# Fölébredtem éjféltájba': Egy barmom sincs az állásba'.



## Idiomaphile

I'm merely trying to translate this.

I think it says, "I woke up around midnight: there was no beast standing."

I'm not sure why the inessive case of "allas" is used, but I get the drift, I believe.


----------



## francisgranada

I think that _állás _in this case is a noun and means rather _stall_, _stable _(or something similar), i.e. a closed place where the beast used to stay ("stand") during the night. It seems to me a bit archaical usage of this word (but I'am not an expert in beasts ).

So _az állásba(n)_ means _in the stall_ (_stable _...)


----------



## Olivier0

The first part of the sentence in the other thread shows that its translation  given here is correct, and for the second part, where the question is the  meaning and relationship between the words _barmom_ and _állásba'_:
_barmom_ = _barom_ "beast" + _-om_ "my",
_állásba'_ = popular/careless form of _állásban_ "in the stand" - which in a rural/old-time context might mean as francisgranada says a place where the animals "stand", a stable,
and _egy ... sincs_, literaly "even one ... is not" (_sincs_ = _is_ + _nincs_), meaning "none of ... is",
so my understanding is: none of my beasts is in the stable.
-- Olivier


----------



## Zsanna

I've looked up _állás_ in the Magyar Értelmező Kéziszótár because _stable_ didn't seem to be an immediate equivalent to me and I've found the following description:
"_nép_ Jószág (ideiglenes) pihenőhelye" (_nép_ referring to "folk language") even that doesn't give a clear definition of the place itself, although it is very likely that it is not a stable.
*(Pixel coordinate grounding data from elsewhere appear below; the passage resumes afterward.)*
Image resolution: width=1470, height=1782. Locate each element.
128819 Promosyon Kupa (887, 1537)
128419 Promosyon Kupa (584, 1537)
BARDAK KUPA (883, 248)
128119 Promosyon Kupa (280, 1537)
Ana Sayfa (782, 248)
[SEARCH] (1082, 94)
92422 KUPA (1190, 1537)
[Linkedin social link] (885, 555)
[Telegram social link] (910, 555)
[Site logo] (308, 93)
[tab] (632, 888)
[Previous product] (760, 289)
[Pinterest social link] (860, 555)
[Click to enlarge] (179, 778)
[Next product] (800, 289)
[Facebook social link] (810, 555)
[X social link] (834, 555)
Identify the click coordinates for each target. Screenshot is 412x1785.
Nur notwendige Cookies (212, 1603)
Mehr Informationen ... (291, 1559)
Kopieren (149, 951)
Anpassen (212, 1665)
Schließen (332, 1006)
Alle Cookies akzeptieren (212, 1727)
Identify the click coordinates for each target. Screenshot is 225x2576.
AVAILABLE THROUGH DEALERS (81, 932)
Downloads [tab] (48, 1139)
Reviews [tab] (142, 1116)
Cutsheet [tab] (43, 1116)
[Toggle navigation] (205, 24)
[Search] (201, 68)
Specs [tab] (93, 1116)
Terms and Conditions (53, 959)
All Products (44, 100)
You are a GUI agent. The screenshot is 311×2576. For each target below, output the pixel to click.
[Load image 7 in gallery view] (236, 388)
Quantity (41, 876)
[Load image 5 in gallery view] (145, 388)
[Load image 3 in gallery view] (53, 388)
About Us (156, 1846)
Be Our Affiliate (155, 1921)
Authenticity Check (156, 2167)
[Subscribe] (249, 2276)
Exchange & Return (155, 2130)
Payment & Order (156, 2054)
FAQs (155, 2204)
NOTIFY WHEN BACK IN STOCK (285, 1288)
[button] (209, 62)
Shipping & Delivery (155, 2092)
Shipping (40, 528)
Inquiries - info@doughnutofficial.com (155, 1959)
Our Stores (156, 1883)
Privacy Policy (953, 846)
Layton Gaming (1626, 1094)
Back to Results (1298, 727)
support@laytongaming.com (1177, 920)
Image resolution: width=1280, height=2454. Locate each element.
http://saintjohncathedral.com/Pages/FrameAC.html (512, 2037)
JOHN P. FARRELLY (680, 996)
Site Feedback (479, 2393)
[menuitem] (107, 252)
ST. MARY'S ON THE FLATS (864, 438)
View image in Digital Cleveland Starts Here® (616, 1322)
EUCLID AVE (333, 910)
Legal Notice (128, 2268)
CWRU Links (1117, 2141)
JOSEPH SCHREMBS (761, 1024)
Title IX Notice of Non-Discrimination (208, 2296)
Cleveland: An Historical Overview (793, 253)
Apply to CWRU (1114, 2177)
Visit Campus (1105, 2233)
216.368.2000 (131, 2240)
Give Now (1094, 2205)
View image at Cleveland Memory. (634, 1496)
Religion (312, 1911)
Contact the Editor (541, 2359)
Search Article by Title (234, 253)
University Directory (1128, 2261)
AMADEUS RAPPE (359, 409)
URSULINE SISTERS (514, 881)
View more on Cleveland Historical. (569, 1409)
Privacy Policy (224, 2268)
In the Akadémiai Kislexikon, there is the following explanation: _állatok, főként lovak, szarvasmarhák (ld. "barmok") védelmét szolgáló, fal nélküli, gerendákon álló tetőzet_.

According to this, it is surely not a stable but where is this "building" (near/in a farm or near a grazing field?) or what the roof is supposed to do (protect from the hot midday sun or from the rain or both?)... it is not clear. 

I wouldn't have a better idea than calling it a "resting place" in English - as a first attempt (hoping it doesn't evoke "cemetry"!).


----------



## Idiomaphile

Like good explanations, this has just raised further questions. But I've got the gist of it! Thanks all!


----------